## Task instructions
Apart from the images, every record here needs to be copied exactly.

## Exercise inputs
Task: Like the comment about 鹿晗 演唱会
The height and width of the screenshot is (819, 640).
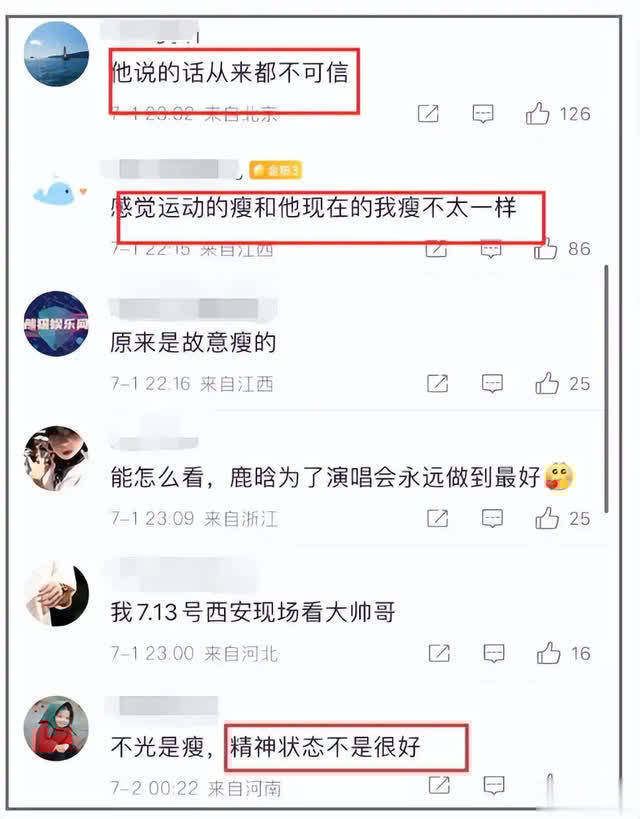Action: pos(547,518)
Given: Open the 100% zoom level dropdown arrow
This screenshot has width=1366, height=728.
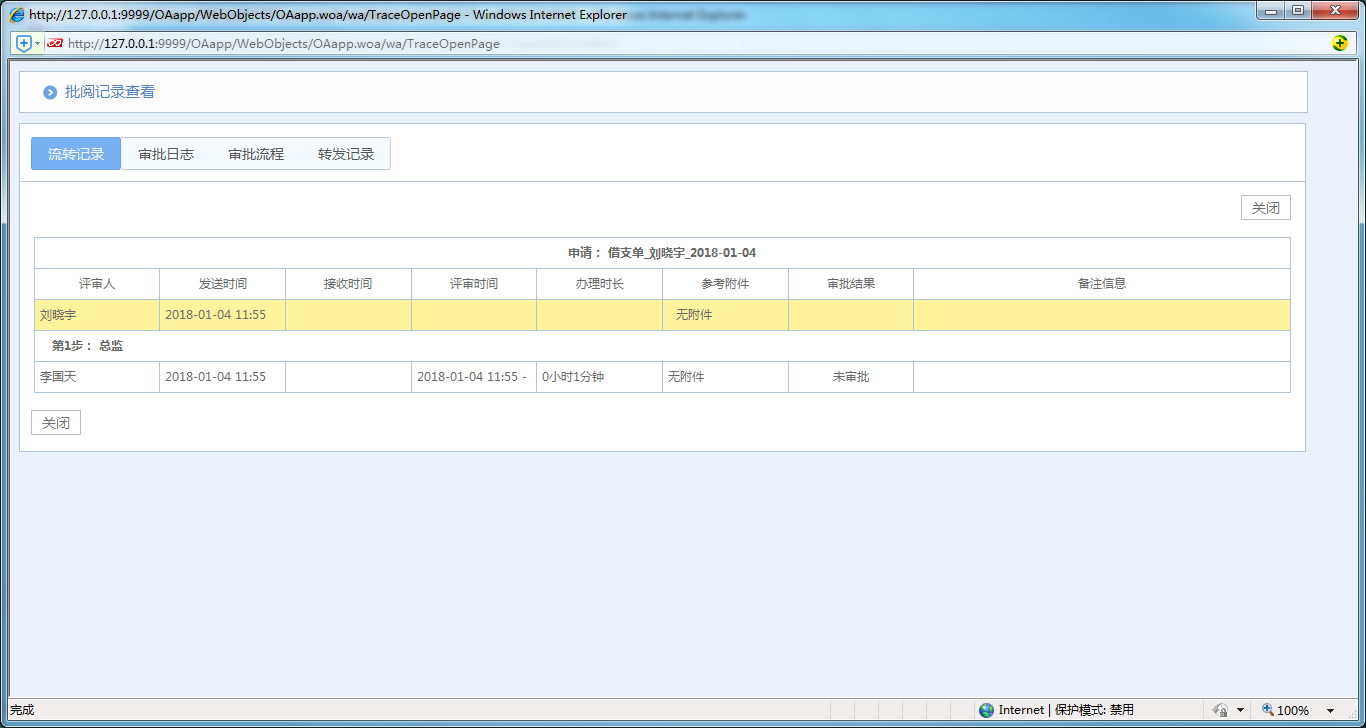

## Solution to the exercise
Task: Like the comment about 鹿晗 演唱会
The height and width of the screenshot is (819, 640).
Action: pos(547,518)
Given: Open the 100% zoom level dropdown arrow
This screenshot has width=1366, height=728.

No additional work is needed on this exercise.